Viví en Buenos Aires toda mi vida. Soy un porteño, aunque me duela decirlo e incluso me averguence frente a personas que hace poco conozco. Porteño hoy en día es casi un insulto, sin embargo me resume perfectamente.
En la Ciudad de Buenos Aires no hay nieve. En diciembre no hace frío. Es costumbre alcanzar los 30° grados centígrados desde la segunda semana de diciembre en adelante. Sin embargo, como en todos los países del mundo, el 8 de diciembre se empieza con las decoraciones navideñas.
La relación con la navidad es distinta en este hemisferio. En mi familia, más. Nosotros nunca creímos en Papá Noel y nunca le pedimos regalos. Desde niño, siempre supe que mi mamá y mi papá estaban detrás de cada uno de los envoltorios abajo del árbol.

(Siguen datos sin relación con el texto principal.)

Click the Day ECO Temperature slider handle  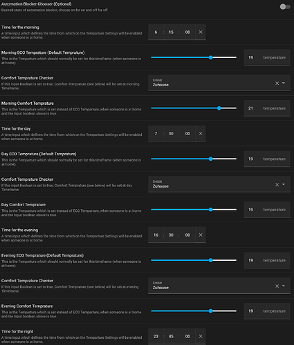pos(210,159)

Cuando veo un Papá Noel no pienso en una entidad mágica, ni en un semidiós. Pienso en un ícono, un símbolo que representa felicidad, unión. Pienso en las reuniones familiares en la casa de mis abuelos. Ese rojo y esa nieve que cae es una invitación a llegar a un momento específico en la vida. Unas sensaciones que difícilmente llegan en otro momento del año.
No existen decoraciones navideñas realmente “apropiadas” para este hemisferio. Es una especie de vista gorda la que hacemos en Buenos Aires. Jugamos a ser parte de una cultura que no nos representa, a compartir una historia que no existe, y reunirnos en honor a algo que ya no importa.

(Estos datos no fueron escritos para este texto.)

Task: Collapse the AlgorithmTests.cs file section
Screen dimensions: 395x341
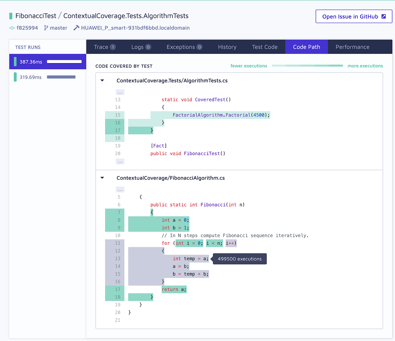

Sin embargo, el condicionamiento juvenil demuestra ser eterno, y el esquema mental está irreversiblemente formando en mi cabeza, donde asocio navidad con felicidad y nostalgia. Al llegar el 26 de diciembre, no puedo evitar sentirme melancólico.
Las casas son decoradas con luces, circulos de hierbas y papás noeles junto a sus ayudantes y sus regalos. Algunos, incluso, decoran con adornos que aluden a nieve falsa, y que nunca podría existir en esta parte del mundo.
Nos une un sentimiento de pertenencia que no deja de omitir la identidad de nosotros como ciudad, pasamos a identificarnos como otro grupo, bajo otra costumbre, y bajo otra temperatura incluso. Cuando se termina el día y las luces se apagan, solo tenemos calor y recibos de compras infladas en precio.
Pero quien tiene la suerte de tener una familia a su lado, también tiene una memorable cena, fotos, sonrisas y abrazos que enmendarán el corazón para el año porvenir.
Adorno mi casa para una vez más esperar tener una feliz navidad.